Each entry below should be printed exactly as given.

(Dataset entries)
——————————
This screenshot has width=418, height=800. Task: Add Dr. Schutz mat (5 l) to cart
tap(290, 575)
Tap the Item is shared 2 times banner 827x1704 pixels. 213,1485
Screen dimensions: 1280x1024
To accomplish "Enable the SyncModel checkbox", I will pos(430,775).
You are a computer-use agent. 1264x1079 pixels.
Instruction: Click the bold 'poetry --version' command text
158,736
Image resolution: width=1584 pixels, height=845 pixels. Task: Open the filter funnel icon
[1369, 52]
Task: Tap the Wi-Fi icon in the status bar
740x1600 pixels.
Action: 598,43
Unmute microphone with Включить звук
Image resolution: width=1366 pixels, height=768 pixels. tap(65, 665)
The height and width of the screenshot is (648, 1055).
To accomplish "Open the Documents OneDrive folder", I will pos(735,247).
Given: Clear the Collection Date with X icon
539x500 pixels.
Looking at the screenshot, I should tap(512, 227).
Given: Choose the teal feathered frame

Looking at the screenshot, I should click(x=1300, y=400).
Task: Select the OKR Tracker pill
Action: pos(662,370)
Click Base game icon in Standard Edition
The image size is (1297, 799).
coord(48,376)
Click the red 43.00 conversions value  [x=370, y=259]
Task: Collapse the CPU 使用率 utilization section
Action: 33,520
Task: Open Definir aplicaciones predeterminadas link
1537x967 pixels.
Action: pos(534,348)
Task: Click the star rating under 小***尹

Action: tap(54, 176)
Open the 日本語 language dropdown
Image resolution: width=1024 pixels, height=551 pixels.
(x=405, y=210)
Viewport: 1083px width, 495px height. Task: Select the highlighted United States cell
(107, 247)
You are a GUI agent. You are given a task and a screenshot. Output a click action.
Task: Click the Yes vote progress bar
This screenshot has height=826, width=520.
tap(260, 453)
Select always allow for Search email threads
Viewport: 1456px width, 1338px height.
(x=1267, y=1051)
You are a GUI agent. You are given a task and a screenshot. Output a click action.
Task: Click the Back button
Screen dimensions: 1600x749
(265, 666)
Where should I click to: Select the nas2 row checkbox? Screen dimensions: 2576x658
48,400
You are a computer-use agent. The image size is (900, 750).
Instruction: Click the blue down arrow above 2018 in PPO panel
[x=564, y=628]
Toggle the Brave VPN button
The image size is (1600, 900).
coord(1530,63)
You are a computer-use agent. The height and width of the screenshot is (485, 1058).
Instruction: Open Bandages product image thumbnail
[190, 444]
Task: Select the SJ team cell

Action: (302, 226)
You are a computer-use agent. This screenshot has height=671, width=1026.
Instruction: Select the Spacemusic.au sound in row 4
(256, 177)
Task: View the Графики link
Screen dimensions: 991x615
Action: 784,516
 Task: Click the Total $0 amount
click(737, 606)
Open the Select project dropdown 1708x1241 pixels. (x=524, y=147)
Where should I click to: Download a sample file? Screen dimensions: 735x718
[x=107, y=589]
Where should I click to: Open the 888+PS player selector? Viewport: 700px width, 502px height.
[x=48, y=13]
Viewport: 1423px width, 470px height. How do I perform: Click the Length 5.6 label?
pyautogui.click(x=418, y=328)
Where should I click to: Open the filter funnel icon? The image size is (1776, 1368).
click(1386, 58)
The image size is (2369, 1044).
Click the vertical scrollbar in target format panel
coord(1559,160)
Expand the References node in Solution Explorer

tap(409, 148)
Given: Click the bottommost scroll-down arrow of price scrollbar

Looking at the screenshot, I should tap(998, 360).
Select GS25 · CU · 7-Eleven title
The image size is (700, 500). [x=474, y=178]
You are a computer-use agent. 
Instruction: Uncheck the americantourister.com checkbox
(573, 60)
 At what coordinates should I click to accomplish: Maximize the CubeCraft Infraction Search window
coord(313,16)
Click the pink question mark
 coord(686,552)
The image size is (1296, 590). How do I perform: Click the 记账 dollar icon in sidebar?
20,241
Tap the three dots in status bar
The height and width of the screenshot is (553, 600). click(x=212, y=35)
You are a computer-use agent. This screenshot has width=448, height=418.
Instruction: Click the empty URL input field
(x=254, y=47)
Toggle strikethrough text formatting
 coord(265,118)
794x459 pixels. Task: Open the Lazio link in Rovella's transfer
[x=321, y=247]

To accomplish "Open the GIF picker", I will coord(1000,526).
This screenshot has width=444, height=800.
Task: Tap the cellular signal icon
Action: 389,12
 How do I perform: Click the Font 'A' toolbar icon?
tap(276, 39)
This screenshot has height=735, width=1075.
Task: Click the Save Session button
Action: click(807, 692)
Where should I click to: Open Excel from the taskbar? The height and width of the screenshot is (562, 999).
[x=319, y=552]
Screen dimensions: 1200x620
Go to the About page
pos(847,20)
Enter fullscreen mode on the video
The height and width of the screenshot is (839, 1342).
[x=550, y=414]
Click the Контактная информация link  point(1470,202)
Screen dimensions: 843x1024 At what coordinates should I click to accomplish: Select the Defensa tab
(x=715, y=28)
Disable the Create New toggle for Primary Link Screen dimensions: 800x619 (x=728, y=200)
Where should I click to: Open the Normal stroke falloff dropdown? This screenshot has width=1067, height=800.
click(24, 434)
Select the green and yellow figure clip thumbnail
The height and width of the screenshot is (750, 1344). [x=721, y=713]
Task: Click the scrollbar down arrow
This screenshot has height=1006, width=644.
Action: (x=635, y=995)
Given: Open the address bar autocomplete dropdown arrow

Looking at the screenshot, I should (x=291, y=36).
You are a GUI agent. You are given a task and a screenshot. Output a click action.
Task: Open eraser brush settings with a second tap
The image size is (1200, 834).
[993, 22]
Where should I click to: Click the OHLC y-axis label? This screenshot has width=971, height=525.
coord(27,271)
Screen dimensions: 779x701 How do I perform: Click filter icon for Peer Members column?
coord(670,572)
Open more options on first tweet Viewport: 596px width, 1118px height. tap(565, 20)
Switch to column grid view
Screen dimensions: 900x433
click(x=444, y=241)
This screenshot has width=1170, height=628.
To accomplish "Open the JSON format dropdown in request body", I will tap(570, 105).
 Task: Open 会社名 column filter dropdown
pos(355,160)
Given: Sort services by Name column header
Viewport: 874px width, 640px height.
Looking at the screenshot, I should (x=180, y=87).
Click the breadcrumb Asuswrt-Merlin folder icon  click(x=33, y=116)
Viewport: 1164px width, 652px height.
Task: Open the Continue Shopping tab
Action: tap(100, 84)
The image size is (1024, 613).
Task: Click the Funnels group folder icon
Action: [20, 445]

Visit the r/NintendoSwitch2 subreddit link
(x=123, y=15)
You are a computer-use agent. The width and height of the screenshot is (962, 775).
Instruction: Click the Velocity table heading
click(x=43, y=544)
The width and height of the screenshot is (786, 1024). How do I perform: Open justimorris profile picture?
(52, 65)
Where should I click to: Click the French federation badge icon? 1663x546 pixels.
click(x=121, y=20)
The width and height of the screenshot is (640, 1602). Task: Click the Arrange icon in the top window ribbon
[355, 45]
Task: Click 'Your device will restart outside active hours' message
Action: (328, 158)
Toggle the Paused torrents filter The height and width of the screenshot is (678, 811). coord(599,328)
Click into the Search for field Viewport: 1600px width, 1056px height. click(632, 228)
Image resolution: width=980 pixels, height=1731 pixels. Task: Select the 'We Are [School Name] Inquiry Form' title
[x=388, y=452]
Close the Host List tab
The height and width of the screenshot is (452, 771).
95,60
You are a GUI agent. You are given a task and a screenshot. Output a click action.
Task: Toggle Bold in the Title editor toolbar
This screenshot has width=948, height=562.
——————————
### Task solution:
This screenshot has width=418, height=800. Task: Add Dr. Schutz mat (5 l) to cart
tap(290, 575)
Tap the Item is shared 2 times banner 827x1704 pixels. 213,1485
Screen dimensions: 1280x1024
To accomplish "Enable the SyncModel checkbox", I will pos(430,775).
You are a computer-use agent. 1264x1079 pixels.
Instruction: Click the bold 'poetry --version' command text
158,736
Image resolution: width=1584 pixels, height=845 pixels. Task: Open the filter funnel icon
[1369, 52]
Task: Tap the Wi-Fi icon in the status bar
740x1600 pixels.
Action: 598,43
Unmute microphone with Включить звук
Image resolution: width=1366 pixels, height=768 pixels. tap(65, 665)
The height and width of the screenshot is (648, 1055).
To accomplish "Open the Documents OneDrive folder", I will pos(735,247).
Given: Clear the Collection Date with X icon
539x500 pixels.
Looking at the screenshot, I should tap(512, 227).
Given: Choose the teal feathered frame

Looking at the screenshot, I should click(x=1300, y=400).
Task: Select the OKR Tracker pill
Action: pos(662,370)
Click Base game icon in Standard Edition
The image size is (1297, 799).
coord(48,376)
Click the red 43.00 conversions value  [x=370, y=259]
Task: Collapse the CPU 使用率 utilization section
Action: 33,520
Task: Open Definir aplicaciones predeterminadas link
1537x967 pixels.
Action: pos(534,348)
Task: Click the star rating under 小***尹

Action: tap(54, 176)
Open the 日本語 language dropdown
Image resolution: width=1024 pixels, height=551 pixels.
(x=405, y=210)
Viewport: 1083px width, 495px height. Task: Select the highlighted United States cell
(107, 247)
You are a GUI agent. You are given a task and a screenshot. Output a click action.
Task: Click the Yes vote progress bar
This screenshot has height=826, width=520.
tap(260, 453)
Select always allow for Search email threads
Viewport: 1456px width, 1338px height.
(x=1267, y=1051)
You are a GUI agent. You are given a task and a screenshot. Output a click action.
Task: Click the Back button
Screen dimensions: 1600x749
(265, 666)
Where should I click to: Select the nas2 row checkbox? Screen dimensions: 2576x658
48,400
You are a computer-use agent. The image size is (900, 750).
Instruction: Click the blue down arrow above 2018 in PPO panel
[x=564, y=628]
Toggle the Brave VPN button
The image size is (1600, 900).
coord(1530,63)
You are a computer-use agent. The height and width of the screenshot is (485, 1058).
Instruction: Open Bandages product image thumbnail
[190, 444]
Task: Select the SJ team cell

Action: (302, 226)
You are a computer-use agent. This screenshot has height=671, width=1026.
Instruction: Select the Spacemusic.au sound in row 4
(256, 177)
Task: View the Графики link
Screen dimensions: 991x615
Action: 784,516
 Task: Click the Total $0 amount
click(737, 606)
Open the Select project dropdown 1708x1241 pixels. (x=524, y=147)
Where should I click to: Download a sample file? Screen dimensions: 735x718
[x=107, y=589]
Where should I click to: Open the 888+PS player selector? Viewport: 700px width, 502px height.
[x=48, y=13]
Viewport: 1423px width, 470px height. How do I perform: Click the Length 5.6 label?
pyautogui.click(x=418, y=328)
Where should I click to: Open the filter funnel icon? The image size is (1776, 1368).
click(1386, 58)
The image size is (2369, 1044).
Click the vertical scrollbar in target format panel
coord(1559,160)
Expand the References node in Solution Explorer

tap(409, 148)
Given: Click the bottommost scroll-down arrow of price scrollbar

Looking at the screenshot, I should tap(998, 360).
Select GS25 · CU · 7-Eleven title
The image size is (700, 500). [x=474, y=178]
You are a computer-use agent. 
Instruction: Uncheck the americantourister.com checkbox
(573, 60)
 At what coordinates should I click to accomplish: Maximize the CubeCraft Infraction Search window
coord(313,16)
Click the pink question mark
 coord(686,552)
The image size is (1296, 590). How do I perform: Click the 记账 dollar icon in sidebar?
20,241
Tap the three dots in status bar
The height and width of the screenshot is (553, 600). click(x=212, y=35)
You are a computer-use agent. This screenshot has width=448, height=418.
Instruction: Click the empty URL input field
(x=254, y=47)
Toggle strikethrough text formatting
 coord(265,118)
794x459 pixels. Task: Open the Lazio link in Rovella's transfer
[x=321, y=247]

To accomplish "Open the GIF picker", I will coord(1000,526).
This screenshot has width=444, height=800.
Task: Tap the cellular signal icon
Action: 389,12
 How do I perform: Click the Font 'A' toolbar icon?
tap(276, 39)
This screenshot has height=735, width=1075.
Task: Click the Save Session button
Action: click(807, 692)
Where should I click to: Open Excel from the taskbar? The height and width of the screenshot is (562, 999).
[x=319, y=552]
Screen dimensions: 1200x620
Go to the About page
pos(847,20)
Enter fullscreen mode on the video
The height and width of the screenshot is (839, 1342).
[x=550, y=414]
Click the Контактная информация link  point(1470,202)
Screen dimensions: 843x1024 At what coordinates should I click to accomplish: Select the Defensa tab
(x=715, y=28)
Disable the Create New toggle for Primary Link Screen dimensions: 800x619 (x=728, y=200)
Where should I click to: Open the Normal stroke falloff dropdown? This screenshot has width=1067, height=800.
click(24, 434)
Select the green and yellow figure clip thumbnail
The height and width of the screenshot is (750, 1344). [x=721, y=713]
Task: Click the scrollbar down arrow
This screenshot has height=1006, width=644.
Action: (x=635, y=995)
Given: Open the address bar autocomplete dropdown arrow

Looking at the screenshot, I should (x=291, y=36).
You are a GUI agent. You are given a task and a screenshot. Output a click action.
Task: Open eraser brush settings with a second tap
The image size is (1200, 834).
[993, 22]
Where should I click to: Click the OHLC y-axis label? This screenshot has width=971, height=525.
coord(27,271)
Screen dimensions: 779x701 How do I perform: Click filter icon for Peer Members column?
coord(670,572)
Open more options on first tweet Viewport: 596px width, 1118px height. tap(565, 20)
Switch to column grid view
Screen dimensions: 900x433
click(x=444, y=241)
This screenshot has width=1170, height=628.
To accomplish "Open the JSON format dropdown in request body", I will tap(570, 105).
 Task: Open 会社名 column filter dropdown
pos(355,160)
Given: Sort services by Name column header
Viewport: 874px width, 640px height.
Looking at the screenshot, I should (x=180, y=87).
Click the breadcrumb Asuswrt-Merlin folder icon  click(x=33, y=116)
Viewport: 1164px width, 652px height.
Task: Open the Continue Shopping tab
Action: tap(100, 84)
The image size is (1024, 613).
Task: Click the Funnels group folder icon
Action: [20, 445]

Visit the r/NintendoSwitch2 subreddit link
(x=123, y=15)
You are a computer-use agent. The width and height of the screenshot is (962, 775).
Instruction: Click the Velocity table heading
click(x=43, y=544)
The width and height of the screenshot is (786, 1024). How do I perform: Open justimorris profile picture?
(52, 65)
Where should I click to: Click the French federation badge icon? 1663x546 pixels.
click(x=121, y=20)
The width and height of the screenshot is (640, 1602). Task: Click the Arrange icon in the top window ribbon
[355, 45]
Task: Click 'Your device will restart outside active hours' message
Action: (328, 158)
Toggle the Paused torrents filter The height and width of the screenshot is (678, 811). coord(599,328)
Click into the Search for field Viewport: 1600px width, 1056px height. click(632, 228)
Image resolution: width=980 pixels, height=1731 pixels. Task: Select the 'We Are [School Name] Inquiry Form' title
[x=388, y=452]
Close the Host List tab
The height and width of the screenshot is (452, 771).
95,60
You are a GUI agent. You are given a task and a screenshot. Output a click action.
Task: Toggle Bold in the Title editor toolbar
This screenshot has width=948, height=562.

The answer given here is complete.